= Aim 1 =
In the page on CBP currency seizures below, why does it matter that the 30-day response period counts from the date on the CAFRA notice rather than the date you receive it?

= Excerpt to read =
If CBP has seized your cash at an airport or border crossing, the decisions you make in the days and weeks that follow will determine whether you get your money back — and how much of it. This page walks through what to expect, what your options are, and why getting an attorney involved immediately is the single most important step you can take.
What Documents You Should Have Received — and What Is Coming

At the time of the seizure, CBP should have given you a Custody Receipt for Seized Property and Evidence (CBP Form 6051S). This document is your proof that the seizure occurred. It identifies what was taken, who took it, and includes an FPF Number that tracks your case at the Fines, Penalties and Forfeitures office. Hold onto this form — it is the starting point for everything that follows.
Within approximately 60 days of the seizure, CBP’s FP&F office is required to send you a formal CAFRA Notice of Seizure — the Civil Asset Forfeiture Reform Act notice — by certified mail to the address CBP has on file for you. This is the document that starts your legal clock. You have 30 days from the date on the letter — not the date you receive it — to respond. That distinction matters enormously. CBP can mail the notice on a Monday after dating it on a Friday, and every day of mail transit counts against your response window.
If you have not received the notice within 7 days of the seizure, contact an attorney immediately. We can request a copy of the notice directly from CBP, ensure a timely response is made, and if necessary request an extension of time to respond. Waiting passively for the notice to arrive is a mistake — the deadline runs regardless of when or whether you receive it. We have written separately about cases where mail delays caused travelers to miss the CAFRA deadline and the very limited options that remain after that happens.
What the CAFRA Notice Contains
The CAFRA Notice is a formal legal document — not a form letter. It sets out the date and place of the seizure, the surrounding circumstances, and the specific facts CBP alleges as the basis for the seizure. It will cite the applicable statutes — most commonly failure to report under 31 U.S.C. § 5316, bulk cash smuggling under 31 U.S.C. § 5332, or structuring under 31 U.S.C. § 5324 — and outline your options for responding.
How and when you respond to the CAFRA Notice will determine the outcome of your currency seizure case. This is not an exaggeration. The election of proceedings form enclosed with the notice requires you to choose a path forward, and different paths have dramatically different implications. Choosing the wrong option — or missing the deadline entirely — can cost you the case even when the underlying facts support return of your money.
Your Options for Getting Seized Currency Back
The CAFRA Notice includes an Election of Proceedings form listing your options. Those options are:
- Filing a Petition for Remission or Mitigation — An internal CBP review requesting full or partial return of the seized funds. This is the most common path and keeps the matter within CBP’s administrative process. A successful petition can result in return of all or most of the money. After CBP’s first decision, you also have the right to file a supplemental petition arguing for a more favorable outcome.
- Pay the Full Appraised Domestic Value — In certain situations involving seized property other than currency, this option allows release of the property upon payment. In pure currency seizure cases this option is less commonly applicable.
- File an Offer in Compromise — A negotiated settlement proposing partial return of the funds in exchange for resolution of the forfeiture. Appropriate in certain circumstances where a full return is unlikely.
- Institute Judicial Proceedings (CAFRA Seized Asset Claim) — A formal legal challenge demanding that the government file a civil forfeiture complaint in federal court within 90 days or return your money. This shifts the burden of proof to CBP. It is the right choice in specific circumstances — particularly when the amount is large or the facts strongly support a defense — but it is not always the best strategy.

= Extracted records =
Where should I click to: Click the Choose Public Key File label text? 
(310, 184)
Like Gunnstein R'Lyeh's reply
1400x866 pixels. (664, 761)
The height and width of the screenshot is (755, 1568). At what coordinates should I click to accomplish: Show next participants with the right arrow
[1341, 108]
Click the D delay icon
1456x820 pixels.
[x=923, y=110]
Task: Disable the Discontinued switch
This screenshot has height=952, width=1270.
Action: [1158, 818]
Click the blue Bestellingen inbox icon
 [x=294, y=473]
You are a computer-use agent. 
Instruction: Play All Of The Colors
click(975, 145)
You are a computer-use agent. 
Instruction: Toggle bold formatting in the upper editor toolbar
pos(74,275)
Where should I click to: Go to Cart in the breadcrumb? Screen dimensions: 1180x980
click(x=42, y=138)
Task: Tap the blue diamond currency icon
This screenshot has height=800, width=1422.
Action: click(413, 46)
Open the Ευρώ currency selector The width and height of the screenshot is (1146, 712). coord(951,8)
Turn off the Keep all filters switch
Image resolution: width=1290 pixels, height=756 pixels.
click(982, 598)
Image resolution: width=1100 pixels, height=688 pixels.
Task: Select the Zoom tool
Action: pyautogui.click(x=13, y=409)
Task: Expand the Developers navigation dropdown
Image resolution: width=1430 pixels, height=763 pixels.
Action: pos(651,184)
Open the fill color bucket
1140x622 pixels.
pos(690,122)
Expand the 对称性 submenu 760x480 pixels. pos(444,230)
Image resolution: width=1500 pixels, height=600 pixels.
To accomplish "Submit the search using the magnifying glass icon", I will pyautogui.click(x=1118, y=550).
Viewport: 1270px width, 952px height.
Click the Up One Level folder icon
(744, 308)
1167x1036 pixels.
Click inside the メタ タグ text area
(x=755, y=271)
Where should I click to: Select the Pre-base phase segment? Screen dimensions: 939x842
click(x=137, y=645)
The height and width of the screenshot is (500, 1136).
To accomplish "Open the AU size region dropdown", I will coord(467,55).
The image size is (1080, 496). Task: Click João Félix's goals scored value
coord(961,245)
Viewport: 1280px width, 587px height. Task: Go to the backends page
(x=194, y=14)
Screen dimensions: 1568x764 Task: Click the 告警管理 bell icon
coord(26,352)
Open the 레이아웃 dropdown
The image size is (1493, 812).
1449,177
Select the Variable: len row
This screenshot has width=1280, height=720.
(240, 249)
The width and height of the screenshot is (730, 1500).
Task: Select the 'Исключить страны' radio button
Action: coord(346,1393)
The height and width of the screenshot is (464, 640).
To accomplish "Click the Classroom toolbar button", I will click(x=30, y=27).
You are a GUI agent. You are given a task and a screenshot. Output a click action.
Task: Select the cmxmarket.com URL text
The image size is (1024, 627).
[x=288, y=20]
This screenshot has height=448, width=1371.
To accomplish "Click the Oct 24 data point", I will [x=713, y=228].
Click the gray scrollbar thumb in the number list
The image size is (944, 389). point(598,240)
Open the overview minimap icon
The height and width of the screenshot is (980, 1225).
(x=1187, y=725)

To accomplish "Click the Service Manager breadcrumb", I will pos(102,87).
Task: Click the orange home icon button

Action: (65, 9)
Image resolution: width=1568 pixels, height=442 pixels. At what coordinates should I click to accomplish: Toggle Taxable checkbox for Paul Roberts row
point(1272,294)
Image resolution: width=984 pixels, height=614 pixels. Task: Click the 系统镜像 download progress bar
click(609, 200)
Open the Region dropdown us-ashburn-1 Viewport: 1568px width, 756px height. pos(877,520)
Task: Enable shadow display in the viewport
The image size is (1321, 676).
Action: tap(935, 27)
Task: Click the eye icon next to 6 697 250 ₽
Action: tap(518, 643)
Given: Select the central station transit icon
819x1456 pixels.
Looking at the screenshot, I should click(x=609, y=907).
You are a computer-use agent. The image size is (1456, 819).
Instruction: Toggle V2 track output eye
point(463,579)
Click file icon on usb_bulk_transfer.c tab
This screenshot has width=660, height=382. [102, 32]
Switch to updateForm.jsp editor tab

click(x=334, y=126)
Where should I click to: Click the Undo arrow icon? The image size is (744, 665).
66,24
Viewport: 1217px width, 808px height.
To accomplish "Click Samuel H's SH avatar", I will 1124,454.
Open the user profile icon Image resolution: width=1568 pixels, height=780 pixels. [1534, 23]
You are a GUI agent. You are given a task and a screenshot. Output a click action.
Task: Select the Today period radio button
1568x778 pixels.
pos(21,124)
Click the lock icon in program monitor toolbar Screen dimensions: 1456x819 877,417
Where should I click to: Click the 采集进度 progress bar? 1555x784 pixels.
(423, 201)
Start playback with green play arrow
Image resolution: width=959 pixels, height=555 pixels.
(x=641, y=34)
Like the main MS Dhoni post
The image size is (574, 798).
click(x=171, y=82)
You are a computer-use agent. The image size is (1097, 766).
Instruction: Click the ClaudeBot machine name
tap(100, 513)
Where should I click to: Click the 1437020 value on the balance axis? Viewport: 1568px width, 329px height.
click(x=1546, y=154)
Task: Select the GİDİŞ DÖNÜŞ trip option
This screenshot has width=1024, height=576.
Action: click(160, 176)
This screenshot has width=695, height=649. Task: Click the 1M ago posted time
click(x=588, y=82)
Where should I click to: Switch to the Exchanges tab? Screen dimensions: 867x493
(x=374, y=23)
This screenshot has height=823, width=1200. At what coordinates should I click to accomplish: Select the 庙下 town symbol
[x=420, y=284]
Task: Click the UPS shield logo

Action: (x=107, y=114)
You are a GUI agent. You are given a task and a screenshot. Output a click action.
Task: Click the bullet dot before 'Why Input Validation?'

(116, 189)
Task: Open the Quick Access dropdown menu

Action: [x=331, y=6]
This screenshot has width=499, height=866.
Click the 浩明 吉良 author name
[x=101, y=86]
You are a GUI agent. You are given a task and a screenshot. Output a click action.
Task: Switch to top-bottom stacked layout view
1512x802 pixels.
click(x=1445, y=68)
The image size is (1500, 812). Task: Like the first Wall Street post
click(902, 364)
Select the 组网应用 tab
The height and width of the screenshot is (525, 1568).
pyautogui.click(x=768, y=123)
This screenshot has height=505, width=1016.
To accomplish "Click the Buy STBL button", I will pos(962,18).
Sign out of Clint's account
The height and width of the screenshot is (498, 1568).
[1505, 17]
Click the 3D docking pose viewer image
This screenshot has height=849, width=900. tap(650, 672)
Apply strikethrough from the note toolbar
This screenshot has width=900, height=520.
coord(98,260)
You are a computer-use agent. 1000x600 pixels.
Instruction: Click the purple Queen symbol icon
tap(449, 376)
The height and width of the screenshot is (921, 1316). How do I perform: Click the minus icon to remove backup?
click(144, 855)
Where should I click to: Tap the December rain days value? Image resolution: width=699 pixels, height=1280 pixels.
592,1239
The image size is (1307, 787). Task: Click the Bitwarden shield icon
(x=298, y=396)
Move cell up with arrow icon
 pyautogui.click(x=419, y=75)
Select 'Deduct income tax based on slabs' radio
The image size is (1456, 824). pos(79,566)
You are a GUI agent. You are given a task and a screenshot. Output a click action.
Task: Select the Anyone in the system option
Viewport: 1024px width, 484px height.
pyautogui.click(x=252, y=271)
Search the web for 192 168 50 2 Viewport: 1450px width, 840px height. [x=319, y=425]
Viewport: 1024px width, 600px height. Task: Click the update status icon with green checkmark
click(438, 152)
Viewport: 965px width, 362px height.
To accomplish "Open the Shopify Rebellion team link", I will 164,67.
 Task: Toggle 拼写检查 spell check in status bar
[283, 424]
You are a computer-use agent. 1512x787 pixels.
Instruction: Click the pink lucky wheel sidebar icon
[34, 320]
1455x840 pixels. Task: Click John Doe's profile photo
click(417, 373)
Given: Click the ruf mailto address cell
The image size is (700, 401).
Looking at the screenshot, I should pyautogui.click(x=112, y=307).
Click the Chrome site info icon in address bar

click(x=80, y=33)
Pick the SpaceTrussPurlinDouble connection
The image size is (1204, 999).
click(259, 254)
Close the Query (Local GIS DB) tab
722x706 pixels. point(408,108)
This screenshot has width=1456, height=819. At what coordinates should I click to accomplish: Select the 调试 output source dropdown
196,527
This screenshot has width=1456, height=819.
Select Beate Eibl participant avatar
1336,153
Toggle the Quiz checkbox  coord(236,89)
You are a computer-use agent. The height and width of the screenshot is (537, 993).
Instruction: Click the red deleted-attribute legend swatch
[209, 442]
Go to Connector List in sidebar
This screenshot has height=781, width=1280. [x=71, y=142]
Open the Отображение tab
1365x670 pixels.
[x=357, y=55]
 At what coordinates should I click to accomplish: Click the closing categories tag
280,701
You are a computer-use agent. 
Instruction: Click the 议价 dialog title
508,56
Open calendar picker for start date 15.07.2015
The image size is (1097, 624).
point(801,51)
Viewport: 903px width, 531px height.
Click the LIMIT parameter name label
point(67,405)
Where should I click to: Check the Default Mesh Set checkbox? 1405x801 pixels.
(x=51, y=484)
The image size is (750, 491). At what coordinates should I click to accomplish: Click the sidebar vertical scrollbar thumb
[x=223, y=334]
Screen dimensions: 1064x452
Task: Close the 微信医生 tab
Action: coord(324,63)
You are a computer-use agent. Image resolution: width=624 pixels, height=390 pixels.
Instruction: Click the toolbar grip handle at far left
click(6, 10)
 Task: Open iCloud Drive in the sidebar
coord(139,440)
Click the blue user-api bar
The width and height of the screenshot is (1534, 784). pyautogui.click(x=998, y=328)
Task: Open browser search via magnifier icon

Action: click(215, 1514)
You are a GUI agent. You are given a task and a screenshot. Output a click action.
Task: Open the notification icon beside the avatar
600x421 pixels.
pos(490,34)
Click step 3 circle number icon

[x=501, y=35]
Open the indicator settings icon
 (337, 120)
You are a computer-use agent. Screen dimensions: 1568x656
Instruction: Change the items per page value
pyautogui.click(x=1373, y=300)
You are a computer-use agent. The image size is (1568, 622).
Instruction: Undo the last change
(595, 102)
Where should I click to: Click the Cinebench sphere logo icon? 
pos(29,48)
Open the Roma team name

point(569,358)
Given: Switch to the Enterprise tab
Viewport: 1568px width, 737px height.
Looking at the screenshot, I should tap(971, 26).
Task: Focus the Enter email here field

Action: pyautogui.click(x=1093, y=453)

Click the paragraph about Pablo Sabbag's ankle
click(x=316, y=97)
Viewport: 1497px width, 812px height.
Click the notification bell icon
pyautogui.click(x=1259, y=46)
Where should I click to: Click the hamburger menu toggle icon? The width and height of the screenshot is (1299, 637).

= Aim 2 =
Repeat the part of the entries that opens with the line containing "Go to Connector List in sidebar" and closes with the line containing "Action: click(215, 1514)", including both of those lines.

= Complete output 1 =
CBP can date the notice on a Friday and mail it the following Monday, so every day the letter spends in the mail counts against the 30-day window to respond.

= Complete output 2 =
Go to Connector List in sidebar
This screenshot has height=781, width=1280. [x=71, y=142]
Open the Отображение tab
1365x670 pixels.
[x=357, y=55]
 At what coordinates should I click to accomplish: Click the closing categories tag
280,701
You are a computer-use agent. 
Instruction: Click the 议价 dialog title
508,56
Open calendar picker for start date 15.07.2015
The image size is (1097, 624).
point(801,51)
Viewport: 903px width, 531px height.
Click the LIMIT parameter name label
point(67,405)
Where should I click to: Check the Default Mesh Set checkbox? 1405x801 pixels.
(x=51, y=484)
The image size is (750, 491). At what coordinates should I click to accomplish: Click the sidebar vertical scrollbar thumb
[x=223, y=334]
Screen dimensions: 1064x452
Task: Close the 微信医生 tab
Action: coord(324,63)
You are a computer-use agent. Image resolution: width=624 pixels, height=390 pixels.
Instruction: Click the toolbar grip handle at far left
click(6, 10)
 Task: Open iCloud Drive in the sidebar
coord(139,440)
Click the blue user-api bar
The width and height of the screenshot is (1534, 784). pyautogui.click(x=998, y=328)
Task: Open browser search via magnifier icon

Action: click(215, 1514)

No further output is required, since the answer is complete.